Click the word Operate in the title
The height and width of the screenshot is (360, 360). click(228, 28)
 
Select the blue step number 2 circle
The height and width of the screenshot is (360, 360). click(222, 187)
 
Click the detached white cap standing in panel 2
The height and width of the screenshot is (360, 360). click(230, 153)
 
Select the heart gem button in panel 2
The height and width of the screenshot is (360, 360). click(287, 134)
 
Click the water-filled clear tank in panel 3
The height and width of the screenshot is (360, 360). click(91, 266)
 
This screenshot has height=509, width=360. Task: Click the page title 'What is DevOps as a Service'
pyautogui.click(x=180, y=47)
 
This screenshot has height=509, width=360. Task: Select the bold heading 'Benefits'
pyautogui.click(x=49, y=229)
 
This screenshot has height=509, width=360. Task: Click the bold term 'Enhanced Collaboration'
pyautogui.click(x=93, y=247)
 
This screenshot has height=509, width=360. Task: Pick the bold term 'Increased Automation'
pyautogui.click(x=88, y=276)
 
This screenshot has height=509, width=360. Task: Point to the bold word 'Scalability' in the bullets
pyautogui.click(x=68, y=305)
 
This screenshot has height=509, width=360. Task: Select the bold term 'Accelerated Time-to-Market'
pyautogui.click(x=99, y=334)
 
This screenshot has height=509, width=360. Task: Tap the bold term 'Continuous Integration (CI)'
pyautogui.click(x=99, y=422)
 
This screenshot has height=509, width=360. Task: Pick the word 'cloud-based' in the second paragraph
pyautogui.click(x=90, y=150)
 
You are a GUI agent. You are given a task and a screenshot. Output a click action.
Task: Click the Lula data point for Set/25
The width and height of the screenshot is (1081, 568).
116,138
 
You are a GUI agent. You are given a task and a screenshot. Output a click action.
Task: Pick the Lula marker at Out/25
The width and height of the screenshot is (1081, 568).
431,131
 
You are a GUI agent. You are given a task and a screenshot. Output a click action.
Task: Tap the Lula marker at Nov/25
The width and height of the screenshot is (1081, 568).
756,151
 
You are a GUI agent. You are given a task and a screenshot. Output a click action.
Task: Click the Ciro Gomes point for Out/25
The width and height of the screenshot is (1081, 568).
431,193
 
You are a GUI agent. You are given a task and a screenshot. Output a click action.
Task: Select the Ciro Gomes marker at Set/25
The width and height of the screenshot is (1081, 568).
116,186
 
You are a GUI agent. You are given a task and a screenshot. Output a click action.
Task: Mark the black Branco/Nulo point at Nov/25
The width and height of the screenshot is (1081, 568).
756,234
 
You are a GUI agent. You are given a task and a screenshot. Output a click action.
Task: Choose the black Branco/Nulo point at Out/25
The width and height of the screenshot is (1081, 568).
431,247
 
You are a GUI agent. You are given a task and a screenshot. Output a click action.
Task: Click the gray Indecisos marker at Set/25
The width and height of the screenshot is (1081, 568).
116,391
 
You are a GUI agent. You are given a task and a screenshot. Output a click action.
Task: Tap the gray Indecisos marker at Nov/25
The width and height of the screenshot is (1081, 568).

_ _ _ _ _

**What is expected**
Locate every line in the material above that contains the word "Indecisos", with case taken into account, and copy each of those lines.

**Response**
Task: Click the gray Indecisos marker at Set/25
Task: Tap the gray Indecisos marker at Nov/25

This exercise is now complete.